The only acceptable solution to this problem is to put the queue check BACK into the VGA driver. I have been discussing this problem with some of the engineers at Matrox and Tseng labs and have some solutions for you!
Tseng labs - has released a new version of their ET6000 VGA driver that behaves nicer to the PCI bus.. this driver is now trickling down to the STB and Hercules products that use the ET6000 chip.
Hercules Dynamite 128 card... There is a new driver on the Hercules BBS (not web page... don't ask me) called DV95112 (Version 1.12) Using this driver, you need to add a special switch in your system.ini file. Under the heading [Hercules] there is a line that reads "Optimization=0" you will need to set this to "Optimization=1"... ta da, problem fixed.
Matrox - It turns out that Matrox has ALWAYS had a hidden back door switch to enable this check in the VGA driver. If you are using the Matrox Millennium, you will need to add the following lines to your system.ini file:
[mga.drv]
PCIChipset=1This almost fixes the problem completely.... you will also need to disable the "Use PowerGDI acceleration" feature in the Advanced Matrox setup (Control Panel->Display Properties->MGA Settings->Advanced->Performance) ta da... problem fixed.

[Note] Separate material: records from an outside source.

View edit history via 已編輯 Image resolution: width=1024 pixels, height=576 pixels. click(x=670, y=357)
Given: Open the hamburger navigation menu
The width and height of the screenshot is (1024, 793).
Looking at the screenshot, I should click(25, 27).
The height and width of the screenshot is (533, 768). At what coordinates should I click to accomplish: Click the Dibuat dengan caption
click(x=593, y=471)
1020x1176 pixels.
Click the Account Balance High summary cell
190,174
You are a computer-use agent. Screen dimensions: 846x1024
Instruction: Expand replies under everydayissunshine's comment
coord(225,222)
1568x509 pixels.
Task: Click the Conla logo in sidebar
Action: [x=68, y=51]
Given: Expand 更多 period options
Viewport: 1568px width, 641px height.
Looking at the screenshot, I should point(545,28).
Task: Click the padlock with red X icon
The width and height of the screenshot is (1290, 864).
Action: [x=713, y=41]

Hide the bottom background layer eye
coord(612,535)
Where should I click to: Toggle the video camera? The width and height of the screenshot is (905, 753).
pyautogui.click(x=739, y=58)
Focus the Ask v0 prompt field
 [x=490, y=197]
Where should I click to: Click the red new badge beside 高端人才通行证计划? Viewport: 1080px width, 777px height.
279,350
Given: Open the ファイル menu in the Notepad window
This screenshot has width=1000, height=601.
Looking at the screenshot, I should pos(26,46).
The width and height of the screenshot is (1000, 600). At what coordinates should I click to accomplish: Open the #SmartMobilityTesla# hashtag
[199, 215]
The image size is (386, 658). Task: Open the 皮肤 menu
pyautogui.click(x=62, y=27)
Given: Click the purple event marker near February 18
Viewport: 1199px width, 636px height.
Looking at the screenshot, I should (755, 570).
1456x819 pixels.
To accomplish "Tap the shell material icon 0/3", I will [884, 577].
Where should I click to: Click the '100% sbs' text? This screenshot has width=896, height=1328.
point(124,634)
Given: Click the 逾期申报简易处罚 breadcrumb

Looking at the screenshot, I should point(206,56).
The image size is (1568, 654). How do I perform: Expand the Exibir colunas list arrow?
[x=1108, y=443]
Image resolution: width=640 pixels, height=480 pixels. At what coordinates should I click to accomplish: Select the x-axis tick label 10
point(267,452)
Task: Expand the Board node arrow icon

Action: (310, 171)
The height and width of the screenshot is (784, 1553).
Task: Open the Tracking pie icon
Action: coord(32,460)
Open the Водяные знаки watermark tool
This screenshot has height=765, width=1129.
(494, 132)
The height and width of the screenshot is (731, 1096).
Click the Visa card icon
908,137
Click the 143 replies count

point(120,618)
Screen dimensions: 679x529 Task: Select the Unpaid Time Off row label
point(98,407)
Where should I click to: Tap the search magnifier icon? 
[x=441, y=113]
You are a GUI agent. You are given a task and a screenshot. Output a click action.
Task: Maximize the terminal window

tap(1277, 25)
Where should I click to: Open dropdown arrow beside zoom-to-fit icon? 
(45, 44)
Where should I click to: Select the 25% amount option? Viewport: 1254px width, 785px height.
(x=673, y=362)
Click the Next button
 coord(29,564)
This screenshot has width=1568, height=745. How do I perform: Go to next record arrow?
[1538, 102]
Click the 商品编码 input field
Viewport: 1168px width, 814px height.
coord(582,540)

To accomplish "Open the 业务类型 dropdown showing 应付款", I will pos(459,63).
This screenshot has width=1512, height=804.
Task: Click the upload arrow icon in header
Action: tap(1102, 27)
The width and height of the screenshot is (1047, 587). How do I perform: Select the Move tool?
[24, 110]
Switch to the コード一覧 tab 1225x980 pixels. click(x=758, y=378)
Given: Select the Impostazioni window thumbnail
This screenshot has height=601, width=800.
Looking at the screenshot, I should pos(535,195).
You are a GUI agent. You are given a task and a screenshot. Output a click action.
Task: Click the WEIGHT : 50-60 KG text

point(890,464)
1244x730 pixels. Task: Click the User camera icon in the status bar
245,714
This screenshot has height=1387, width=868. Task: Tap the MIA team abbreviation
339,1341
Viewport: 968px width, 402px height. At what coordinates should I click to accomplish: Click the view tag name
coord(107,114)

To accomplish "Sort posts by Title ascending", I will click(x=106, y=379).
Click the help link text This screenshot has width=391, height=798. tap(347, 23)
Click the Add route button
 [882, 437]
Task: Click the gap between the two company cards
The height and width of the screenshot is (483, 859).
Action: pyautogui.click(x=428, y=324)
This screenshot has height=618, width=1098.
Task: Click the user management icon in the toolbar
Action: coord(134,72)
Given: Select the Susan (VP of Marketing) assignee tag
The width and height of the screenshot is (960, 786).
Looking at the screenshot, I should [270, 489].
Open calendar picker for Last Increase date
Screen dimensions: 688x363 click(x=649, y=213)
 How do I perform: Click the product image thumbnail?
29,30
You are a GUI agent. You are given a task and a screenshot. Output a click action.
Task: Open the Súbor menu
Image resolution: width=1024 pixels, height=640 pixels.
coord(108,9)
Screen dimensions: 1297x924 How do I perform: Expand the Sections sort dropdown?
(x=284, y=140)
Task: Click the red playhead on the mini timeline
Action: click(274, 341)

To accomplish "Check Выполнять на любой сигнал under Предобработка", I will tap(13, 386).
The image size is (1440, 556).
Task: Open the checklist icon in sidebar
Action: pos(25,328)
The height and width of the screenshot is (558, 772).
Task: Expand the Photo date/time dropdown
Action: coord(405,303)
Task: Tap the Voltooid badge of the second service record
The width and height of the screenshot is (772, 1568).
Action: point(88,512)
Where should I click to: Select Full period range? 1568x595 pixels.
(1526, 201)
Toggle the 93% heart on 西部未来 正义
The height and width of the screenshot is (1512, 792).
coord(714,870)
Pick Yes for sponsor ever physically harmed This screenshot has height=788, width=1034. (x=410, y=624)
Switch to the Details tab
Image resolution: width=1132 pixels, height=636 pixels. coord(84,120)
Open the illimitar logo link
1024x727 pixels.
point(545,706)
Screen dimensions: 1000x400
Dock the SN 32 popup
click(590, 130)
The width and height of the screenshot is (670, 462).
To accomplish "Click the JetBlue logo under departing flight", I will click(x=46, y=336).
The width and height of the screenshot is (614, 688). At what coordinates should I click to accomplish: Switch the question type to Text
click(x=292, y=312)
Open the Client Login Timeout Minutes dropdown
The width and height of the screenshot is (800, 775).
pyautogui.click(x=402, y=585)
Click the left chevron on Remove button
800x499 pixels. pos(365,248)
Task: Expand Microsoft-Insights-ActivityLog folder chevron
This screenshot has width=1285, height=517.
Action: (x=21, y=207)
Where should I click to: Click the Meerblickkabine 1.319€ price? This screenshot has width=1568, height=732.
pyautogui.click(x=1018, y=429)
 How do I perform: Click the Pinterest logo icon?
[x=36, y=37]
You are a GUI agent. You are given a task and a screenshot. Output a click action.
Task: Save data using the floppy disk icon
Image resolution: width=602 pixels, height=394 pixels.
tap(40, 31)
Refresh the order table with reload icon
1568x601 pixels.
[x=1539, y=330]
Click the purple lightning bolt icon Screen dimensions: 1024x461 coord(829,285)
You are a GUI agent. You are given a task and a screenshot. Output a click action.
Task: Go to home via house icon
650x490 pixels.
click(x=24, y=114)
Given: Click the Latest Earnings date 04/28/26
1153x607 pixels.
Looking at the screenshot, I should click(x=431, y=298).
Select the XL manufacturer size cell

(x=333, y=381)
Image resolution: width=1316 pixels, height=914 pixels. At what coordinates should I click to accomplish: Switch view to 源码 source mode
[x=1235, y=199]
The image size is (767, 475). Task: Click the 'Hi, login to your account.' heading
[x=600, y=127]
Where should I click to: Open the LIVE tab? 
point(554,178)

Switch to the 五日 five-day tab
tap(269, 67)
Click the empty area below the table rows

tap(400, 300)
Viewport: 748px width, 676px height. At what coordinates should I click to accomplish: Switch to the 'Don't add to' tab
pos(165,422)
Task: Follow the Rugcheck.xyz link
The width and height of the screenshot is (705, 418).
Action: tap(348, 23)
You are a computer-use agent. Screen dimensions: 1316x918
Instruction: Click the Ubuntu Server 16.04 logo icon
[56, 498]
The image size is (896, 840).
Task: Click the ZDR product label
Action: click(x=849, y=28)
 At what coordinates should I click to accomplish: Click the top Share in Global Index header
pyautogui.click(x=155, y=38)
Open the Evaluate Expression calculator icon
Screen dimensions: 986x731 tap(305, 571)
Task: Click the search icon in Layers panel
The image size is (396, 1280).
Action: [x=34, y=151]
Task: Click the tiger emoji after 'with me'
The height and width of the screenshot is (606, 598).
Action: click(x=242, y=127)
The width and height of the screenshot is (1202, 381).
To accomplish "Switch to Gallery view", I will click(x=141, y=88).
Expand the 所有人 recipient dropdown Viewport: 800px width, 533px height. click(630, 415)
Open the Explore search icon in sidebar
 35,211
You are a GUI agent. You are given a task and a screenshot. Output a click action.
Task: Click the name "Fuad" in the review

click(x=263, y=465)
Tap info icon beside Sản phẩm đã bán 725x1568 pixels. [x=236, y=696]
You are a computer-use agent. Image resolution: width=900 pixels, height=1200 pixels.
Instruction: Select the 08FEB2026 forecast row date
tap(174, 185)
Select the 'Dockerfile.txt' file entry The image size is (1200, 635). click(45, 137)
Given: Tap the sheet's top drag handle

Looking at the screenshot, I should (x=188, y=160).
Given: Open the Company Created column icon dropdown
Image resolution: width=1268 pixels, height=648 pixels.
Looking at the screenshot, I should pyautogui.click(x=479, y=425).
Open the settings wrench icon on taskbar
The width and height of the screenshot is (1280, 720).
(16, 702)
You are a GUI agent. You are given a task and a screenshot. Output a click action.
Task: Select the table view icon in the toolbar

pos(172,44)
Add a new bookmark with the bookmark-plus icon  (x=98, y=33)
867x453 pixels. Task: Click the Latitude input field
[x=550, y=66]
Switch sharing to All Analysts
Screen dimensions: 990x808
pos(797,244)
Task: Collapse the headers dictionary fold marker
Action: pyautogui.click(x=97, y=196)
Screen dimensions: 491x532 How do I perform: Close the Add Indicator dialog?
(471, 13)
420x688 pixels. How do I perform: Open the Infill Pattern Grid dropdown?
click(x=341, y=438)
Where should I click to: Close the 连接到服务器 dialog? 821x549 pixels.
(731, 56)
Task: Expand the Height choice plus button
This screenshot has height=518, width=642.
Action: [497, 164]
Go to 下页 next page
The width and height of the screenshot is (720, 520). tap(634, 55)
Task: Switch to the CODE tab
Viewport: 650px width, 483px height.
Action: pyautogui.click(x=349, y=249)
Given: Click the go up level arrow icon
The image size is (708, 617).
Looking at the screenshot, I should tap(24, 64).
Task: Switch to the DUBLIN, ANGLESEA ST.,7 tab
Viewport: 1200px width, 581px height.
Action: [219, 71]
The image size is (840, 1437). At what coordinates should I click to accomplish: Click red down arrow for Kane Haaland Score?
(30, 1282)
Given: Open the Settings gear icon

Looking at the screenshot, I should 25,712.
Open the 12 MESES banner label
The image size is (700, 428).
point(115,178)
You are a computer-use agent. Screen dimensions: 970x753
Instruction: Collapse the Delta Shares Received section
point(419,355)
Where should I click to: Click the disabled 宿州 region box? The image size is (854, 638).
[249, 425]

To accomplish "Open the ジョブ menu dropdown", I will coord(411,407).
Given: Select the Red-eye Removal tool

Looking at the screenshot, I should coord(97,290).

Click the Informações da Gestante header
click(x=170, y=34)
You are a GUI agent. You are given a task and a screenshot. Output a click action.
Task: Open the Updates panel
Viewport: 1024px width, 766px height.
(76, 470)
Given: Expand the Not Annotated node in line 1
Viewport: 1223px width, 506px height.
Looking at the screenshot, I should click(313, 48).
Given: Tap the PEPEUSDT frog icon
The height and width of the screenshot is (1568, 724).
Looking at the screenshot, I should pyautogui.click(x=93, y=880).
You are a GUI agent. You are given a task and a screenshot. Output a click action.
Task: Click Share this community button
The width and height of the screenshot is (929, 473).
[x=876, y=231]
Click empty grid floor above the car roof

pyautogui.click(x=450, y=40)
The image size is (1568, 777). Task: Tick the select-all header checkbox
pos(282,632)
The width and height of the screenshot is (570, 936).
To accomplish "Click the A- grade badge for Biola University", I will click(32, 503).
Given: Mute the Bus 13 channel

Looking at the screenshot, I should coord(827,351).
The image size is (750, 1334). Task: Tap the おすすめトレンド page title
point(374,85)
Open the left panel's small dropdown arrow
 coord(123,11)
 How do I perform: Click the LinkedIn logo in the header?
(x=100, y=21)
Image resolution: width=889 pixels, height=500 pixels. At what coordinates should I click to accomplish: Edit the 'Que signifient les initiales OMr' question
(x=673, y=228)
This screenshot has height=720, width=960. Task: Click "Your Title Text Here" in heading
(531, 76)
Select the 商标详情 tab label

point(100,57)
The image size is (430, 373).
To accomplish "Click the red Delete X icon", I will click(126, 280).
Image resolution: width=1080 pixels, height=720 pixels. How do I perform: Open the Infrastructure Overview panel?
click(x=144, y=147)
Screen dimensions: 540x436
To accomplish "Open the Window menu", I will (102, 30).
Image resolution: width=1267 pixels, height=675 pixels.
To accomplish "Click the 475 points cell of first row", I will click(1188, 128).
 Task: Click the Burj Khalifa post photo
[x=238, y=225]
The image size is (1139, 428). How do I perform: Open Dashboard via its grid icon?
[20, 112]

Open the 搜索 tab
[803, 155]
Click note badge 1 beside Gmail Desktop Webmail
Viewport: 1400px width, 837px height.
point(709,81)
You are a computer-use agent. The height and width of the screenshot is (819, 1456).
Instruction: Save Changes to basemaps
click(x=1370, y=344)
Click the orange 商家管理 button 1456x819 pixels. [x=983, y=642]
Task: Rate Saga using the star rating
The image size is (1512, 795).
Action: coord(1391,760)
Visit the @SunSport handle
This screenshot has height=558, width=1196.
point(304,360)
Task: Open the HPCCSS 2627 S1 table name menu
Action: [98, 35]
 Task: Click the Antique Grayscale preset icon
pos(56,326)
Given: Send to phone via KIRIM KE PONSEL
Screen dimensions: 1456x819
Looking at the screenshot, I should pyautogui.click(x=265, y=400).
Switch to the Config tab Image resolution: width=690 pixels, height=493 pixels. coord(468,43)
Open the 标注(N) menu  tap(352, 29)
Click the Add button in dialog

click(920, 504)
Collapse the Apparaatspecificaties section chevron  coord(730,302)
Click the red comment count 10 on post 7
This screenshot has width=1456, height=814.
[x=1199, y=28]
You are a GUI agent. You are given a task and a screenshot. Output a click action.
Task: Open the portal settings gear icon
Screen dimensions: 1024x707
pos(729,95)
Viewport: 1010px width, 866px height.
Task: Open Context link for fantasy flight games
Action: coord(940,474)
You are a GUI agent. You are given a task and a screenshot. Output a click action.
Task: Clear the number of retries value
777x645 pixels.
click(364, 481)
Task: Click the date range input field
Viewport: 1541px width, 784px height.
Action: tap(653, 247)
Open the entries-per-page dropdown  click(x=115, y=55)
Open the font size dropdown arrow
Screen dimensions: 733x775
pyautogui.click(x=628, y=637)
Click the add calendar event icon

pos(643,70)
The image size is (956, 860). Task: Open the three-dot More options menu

For owners of Matrox Mystique: Go to screen properties (right click in main window) Go to setting tab, Click on PowerDesk button Uncheck 'Use Bus Mastering' Uncheck 'Use Automatic PCI Bus retries' On Pentium Pro machines, Uncheck 'Use Write-Combining' Click on OK
I've heard from the good folks at S3 that ALL S3 drivers for all of their VGA cards (downloaded from www.s3.com) can be fixed by adding a line in system.ini under the [display] section... After [display] add the line 'busthrottle=1'.... so (for S3 drivers):
[display]
busthrottle=1For owners of the #9 Imagine 128 series 2 It seems a new driver (version 4.102.36) is now available directly from the folks at #9 upon request..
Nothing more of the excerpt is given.